------ KUTIPAN SUMBER

Demikian rangkuman yang bisa diambil dari
acara bedah buku “Ada Pemurtadan di IAIN” karya Hartono Ahmad Jaiz. Acara
berlangsung Ahad, 19 Juni 2005 (bertepatan dengan 12 Jumadil Awwal 1426
Hijriah), di Masjid Pesantren Al-Husnayain pimpinan KH Ahmad Kholil Ridwan,
alumni Gontor dan Jami’ah (Universitas) Islam Madinah. Pesantren Al-Husnayain
terletak di Jl Lapan, Pasar Rebo, Cibubur, Jakarta Timur. Bertindak sebagai
pembicara selain Hartono Ahmad Jaiz juga Dosen Pasca Sarjana IAIN Bandung
Doktor Daud Rasyid, MA (alumni Kairo Mesir). Acara ini dipandu oleh Ustadz
Mustofa Aini alumni Universitas Islam Madinah. Jama’ah yang hadir memenuhi
masjid.
Doktor Daud Rasyid mengemukakan, di IAIN
betul-betul terjadi pem-Barat-an. Bukan saja orang-orang jebolan dari Barat
tapi juga asli dari Barat. Kata Daud yang bermarga Sitorus dari Batak ini.

------------

▶ TUGAS DAN LATIHAN:
a) Menurut kutipan sumber di atas, di masjid mana acara bedah buku itu diadakan?
b) Terjemahkan kalimat dari kutipan sumber di atas ini ke dalam bahasa Inggris: "Acara ini dipandu oleh Ustadz Mustofa Aini alumni Universitas Islam Madinah."
c) Sambung tulisan tentang acara bedah buku di atas, mulai setelah kalimat terakhir yang tercantum.

------ MATERI YANG DIBERIKAN

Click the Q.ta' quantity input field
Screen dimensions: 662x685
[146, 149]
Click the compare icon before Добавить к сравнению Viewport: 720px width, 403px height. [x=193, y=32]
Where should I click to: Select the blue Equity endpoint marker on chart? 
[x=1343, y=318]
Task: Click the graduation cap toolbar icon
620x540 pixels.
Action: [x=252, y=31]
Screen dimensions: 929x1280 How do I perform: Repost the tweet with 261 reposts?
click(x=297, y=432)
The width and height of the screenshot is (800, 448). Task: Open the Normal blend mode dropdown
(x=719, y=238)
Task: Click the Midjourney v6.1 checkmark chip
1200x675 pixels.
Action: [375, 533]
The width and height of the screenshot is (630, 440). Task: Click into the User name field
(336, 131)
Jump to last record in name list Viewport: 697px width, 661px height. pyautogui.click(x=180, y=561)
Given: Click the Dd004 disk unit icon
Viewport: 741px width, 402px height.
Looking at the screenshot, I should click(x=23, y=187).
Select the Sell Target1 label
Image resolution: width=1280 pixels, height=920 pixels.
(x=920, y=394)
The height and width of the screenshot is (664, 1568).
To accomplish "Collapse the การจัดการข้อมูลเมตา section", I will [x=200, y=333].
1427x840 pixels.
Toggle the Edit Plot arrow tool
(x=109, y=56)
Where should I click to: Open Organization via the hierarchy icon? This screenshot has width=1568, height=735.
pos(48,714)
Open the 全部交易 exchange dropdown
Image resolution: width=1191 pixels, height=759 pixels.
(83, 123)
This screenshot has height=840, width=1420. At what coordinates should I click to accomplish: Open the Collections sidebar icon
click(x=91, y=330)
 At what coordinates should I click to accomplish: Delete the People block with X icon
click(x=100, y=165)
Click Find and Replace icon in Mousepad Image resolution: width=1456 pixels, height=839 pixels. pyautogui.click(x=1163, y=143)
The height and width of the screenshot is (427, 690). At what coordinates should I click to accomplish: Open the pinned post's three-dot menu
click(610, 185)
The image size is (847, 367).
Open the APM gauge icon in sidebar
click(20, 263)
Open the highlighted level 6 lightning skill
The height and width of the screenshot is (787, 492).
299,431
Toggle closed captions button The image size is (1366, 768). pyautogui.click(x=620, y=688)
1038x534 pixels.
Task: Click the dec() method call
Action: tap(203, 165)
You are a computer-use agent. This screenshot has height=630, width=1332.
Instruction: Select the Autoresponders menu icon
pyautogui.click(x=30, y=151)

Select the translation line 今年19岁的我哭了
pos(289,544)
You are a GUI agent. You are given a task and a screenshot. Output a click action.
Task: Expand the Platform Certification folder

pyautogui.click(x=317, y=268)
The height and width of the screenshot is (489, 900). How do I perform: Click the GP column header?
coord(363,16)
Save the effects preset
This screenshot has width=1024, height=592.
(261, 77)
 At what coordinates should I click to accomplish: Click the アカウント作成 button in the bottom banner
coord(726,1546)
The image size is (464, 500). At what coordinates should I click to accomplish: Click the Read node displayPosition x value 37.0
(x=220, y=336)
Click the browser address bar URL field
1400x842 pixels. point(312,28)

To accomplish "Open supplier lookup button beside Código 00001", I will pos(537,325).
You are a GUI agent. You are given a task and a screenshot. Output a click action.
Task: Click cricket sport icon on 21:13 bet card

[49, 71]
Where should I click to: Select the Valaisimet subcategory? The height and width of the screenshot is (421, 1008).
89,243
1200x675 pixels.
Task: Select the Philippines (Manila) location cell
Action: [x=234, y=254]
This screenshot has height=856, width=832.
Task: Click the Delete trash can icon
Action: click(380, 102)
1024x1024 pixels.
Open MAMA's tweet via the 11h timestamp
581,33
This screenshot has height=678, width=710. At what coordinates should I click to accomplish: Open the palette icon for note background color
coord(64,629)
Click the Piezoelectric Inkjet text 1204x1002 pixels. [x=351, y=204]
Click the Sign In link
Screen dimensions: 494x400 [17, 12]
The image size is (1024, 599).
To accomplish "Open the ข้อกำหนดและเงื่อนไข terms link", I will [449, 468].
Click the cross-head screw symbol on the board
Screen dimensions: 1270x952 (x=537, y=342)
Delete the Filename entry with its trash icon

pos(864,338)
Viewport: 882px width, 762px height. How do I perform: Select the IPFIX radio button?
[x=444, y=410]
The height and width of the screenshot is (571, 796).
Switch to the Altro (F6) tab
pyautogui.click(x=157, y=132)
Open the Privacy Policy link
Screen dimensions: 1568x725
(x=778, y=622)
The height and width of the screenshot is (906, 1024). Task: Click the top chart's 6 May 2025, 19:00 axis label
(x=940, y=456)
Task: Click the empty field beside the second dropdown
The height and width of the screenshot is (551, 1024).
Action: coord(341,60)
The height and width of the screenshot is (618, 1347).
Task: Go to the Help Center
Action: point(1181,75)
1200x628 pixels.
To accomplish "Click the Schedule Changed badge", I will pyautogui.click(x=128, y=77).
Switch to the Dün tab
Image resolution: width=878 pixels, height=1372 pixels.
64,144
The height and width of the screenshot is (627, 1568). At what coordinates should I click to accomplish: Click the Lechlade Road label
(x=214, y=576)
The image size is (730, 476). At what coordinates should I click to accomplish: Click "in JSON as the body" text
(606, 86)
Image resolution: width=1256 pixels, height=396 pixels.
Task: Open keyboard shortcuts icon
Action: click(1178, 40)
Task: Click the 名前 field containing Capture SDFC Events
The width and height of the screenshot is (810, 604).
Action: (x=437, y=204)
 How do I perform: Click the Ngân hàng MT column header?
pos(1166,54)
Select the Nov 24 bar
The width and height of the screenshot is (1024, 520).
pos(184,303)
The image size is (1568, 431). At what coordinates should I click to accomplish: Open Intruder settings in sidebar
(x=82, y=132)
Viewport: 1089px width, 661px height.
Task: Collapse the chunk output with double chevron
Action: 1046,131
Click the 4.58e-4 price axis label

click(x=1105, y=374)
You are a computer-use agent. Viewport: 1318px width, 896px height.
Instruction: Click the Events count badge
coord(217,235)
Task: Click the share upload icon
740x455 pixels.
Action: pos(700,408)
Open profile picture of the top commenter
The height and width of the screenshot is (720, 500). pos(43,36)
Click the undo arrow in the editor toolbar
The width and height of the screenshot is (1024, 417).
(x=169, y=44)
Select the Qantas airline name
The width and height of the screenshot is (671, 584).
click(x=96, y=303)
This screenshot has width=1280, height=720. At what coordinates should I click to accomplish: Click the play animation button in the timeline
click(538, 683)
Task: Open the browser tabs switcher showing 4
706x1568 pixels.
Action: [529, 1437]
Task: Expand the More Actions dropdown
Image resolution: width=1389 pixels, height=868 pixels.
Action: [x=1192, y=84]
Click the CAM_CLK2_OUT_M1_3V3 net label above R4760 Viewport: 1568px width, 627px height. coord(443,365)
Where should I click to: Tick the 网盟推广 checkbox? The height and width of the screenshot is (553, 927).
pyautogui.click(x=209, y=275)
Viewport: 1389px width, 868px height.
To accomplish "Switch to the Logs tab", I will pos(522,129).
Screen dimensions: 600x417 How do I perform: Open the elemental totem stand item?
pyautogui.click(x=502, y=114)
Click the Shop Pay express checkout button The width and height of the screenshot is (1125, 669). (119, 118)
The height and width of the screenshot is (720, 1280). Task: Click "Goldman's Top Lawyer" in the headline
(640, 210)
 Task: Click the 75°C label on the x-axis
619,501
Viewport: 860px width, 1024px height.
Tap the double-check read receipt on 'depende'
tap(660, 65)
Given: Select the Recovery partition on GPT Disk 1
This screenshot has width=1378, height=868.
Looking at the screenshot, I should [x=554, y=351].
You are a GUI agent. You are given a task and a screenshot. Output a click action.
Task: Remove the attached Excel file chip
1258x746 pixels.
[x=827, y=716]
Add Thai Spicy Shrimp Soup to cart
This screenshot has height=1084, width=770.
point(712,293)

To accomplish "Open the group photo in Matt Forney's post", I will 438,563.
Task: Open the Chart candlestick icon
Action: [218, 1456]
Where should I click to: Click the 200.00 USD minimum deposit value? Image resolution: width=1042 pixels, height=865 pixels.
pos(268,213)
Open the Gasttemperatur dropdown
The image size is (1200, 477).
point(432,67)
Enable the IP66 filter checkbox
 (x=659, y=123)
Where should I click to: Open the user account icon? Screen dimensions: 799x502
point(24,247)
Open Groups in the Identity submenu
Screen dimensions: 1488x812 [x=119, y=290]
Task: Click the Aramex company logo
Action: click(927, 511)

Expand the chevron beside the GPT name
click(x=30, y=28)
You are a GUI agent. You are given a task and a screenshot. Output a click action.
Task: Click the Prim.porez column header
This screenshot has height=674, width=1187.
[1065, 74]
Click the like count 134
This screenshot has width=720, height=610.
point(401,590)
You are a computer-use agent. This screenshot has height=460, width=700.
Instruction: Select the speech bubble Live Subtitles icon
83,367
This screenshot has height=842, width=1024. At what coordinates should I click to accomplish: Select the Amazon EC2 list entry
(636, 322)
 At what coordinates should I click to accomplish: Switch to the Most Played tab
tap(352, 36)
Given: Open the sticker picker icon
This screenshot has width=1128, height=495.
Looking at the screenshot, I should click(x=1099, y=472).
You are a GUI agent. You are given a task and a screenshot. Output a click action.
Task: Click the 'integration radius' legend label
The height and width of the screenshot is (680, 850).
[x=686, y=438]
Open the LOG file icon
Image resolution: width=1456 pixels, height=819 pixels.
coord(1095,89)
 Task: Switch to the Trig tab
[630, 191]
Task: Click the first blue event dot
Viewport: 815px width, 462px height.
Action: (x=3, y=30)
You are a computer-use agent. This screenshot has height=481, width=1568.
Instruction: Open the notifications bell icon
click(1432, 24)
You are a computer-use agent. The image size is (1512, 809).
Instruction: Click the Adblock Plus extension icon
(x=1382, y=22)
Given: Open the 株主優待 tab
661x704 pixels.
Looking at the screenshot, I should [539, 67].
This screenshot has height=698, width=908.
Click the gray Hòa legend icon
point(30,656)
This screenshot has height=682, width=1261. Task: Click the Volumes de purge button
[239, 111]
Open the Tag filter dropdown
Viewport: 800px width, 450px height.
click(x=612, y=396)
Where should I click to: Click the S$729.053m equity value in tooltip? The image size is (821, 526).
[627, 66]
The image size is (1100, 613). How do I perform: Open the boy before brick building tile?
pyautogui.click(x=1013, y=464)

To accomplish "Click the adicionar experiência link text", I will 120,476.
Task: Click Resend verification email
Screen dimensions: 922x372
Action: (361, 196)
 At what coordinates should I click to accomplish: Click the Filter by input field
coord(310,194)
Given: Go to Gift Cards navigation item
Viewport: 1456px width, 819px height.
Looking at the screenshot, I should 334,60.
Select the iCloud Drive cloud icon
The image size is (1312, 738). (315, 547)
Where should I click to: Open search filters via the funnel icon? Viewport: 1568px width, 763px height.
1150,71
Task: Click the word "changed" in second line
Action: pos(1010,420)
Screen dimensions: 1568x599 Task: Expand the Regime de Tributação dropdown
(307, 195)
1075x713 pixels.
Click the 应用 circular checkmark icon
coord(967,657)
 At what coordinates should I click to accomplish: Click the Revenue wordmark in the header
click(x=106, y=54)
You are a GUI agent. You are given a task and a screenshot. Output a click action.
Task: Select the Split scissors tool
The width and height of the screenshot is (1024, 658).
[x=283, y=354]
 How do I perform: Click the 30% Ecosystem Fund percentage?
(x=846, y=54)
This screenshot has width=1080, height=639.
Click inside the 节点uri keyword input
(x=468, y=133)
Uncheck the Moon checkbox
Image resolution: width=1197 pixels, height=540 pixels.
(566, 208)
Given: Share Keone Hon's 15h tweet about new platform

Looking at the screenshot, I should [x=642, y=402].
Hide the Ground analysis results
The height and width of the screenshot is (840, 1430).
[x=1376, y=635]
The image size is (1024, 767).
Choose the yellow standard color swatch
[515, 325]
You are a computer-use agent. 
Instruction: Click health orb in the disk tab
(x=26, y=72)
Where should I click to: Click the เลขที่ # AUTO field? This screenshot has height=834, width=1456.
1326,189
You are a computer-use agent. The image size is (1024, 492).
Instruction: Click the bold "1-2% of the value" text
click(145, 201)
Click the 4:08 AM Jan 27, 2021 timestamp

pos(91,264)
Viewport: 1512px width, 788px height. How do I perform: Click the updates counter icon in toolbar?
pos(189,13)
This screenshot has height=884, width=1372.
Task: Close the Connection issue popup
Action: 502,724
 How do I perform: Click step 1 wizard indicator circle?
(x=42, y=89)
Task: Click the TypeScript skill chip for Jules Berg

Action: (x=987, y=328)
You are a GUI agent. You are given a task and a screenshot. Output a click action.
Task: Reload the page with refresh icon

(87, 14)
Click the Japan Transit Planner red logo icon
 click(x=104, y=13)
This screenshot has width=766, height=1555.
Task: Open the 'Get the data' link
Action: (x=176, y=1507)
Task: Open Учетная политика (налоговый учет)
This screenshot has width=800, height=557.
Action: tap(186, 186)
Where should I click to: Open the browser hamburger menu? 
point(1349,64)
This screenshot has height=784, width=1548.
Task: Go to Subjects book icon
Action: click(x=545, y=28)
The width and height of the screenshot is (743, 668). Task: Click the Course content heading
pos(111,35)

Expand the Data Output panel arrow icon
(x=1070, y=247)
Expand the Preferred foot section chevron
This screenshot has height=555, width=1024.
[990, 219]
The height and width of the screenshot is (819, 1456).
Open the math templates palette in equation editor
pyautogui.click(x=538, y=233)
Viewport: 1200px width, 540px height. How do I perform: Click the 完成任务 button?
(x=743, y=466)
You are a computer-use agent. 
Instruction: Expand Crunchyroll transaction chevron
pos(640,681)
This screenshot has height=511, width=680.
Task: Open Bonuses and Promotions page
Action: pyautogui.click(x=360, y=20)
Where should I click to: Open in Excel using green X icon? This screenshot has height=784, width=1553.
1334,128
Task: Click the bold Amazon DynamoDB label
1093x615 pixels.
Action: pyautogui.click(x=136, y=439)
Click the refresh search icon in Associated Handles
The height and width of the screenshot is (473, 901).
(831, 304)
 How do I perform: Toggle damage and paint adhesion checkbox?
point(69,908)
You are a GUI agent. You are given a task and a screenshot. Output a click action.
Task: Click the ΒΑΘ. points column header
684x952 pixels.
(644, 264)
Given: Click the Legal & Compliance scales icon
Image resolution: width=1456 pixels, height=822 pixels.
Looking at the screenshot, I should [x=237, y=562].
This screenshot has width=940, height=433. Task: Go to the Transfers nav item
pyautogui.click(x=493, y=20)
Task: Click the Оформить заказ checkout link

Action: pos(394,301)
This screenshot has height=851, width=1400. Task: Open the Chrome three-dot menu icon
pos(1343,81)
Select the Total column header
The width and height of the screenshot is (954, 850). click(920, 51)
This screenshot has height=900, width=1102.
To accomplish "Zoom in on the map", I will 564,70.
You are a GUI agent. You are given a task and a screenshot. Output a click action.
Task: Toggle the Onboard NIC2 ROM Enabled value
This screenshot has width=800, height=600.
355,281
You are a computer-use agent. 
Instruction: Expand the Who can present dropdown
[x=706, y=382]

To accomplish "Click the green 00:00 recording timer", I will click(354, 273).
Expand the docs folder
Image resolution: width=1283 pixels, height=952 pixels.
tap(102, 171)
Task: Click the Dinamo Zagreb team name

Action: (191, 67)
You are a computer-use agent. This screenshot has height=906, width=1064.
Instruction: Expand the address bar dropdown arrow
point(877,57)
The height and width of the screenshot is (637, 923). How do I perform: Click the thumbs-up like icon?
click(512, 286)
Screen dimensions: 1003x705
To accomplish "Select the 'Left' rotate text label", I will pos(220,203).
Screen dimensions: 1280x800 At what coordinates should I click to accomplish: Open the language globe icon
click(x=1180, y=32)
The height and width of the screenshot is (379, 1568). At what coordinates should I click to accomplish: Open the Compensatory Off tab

------------

▶ JAWABAN LATIHAN:
a) Di Masjid Pesantren Al-Husnayain.

b) This event was moderated by Ustadz Mustofa Aini, an alumnus of the Islamic University of Madinah.

c)
Tahun 1996 dia masuk IAIN Jakarta (sebagai tenaga pengajar), karena di program
pascasarjana IAIN Jakarta belum ada guru hadits.
Ketika itu Daud Rasyid ditanya Harun
Nasution, “Nama saudara siapa?”
“Saya Daud Rasyid.”
“Ya, nama ini tidak asing di kepala saya,” jawab Harun Nasution.
Sampai 3 tahun berturut-turut Daud Rasyid
mengajar di IAIN Ciputat Jakarta, tetapi begitu Doktor Harun Nasution
meninggal, Daud Rasyid pun diusir dari IAIN Ciputat oleh rektor Azyumardi Azra.
“Ketika saya tanyakan, kenapa saya tidak
diberi jam kuliah di program pascasarjana IAIN, semua yang ada di sana diam
seribu bahasa. Artinya, keberadaan saya di sana tidak mereka senangi, karena
menurut mereka, membuat pusing. Karena tadinya murni orientasinya Barat, lalu
ada orientasi Timur Tengah, ini jadi membingungkan,” keluh calon doktor di IAIN
Ciputat Jakarta.
Pada setiap perkuliahan, Daud Rasyid
mematahkan celotehan-celotehan para calon doktor yang berfikirnya model
orientalis dan barat, dan mereka tak bisa menjawab. Lalu terjadi kebingungan,
yang mana yang harus diikuti, Barat atau Timur Tengah?
Terakhir, menjelang Pak Harun meninggal,
lanjut Daud, “Saya diminta jadi penguji tetap orang yang akan menjadi doktor.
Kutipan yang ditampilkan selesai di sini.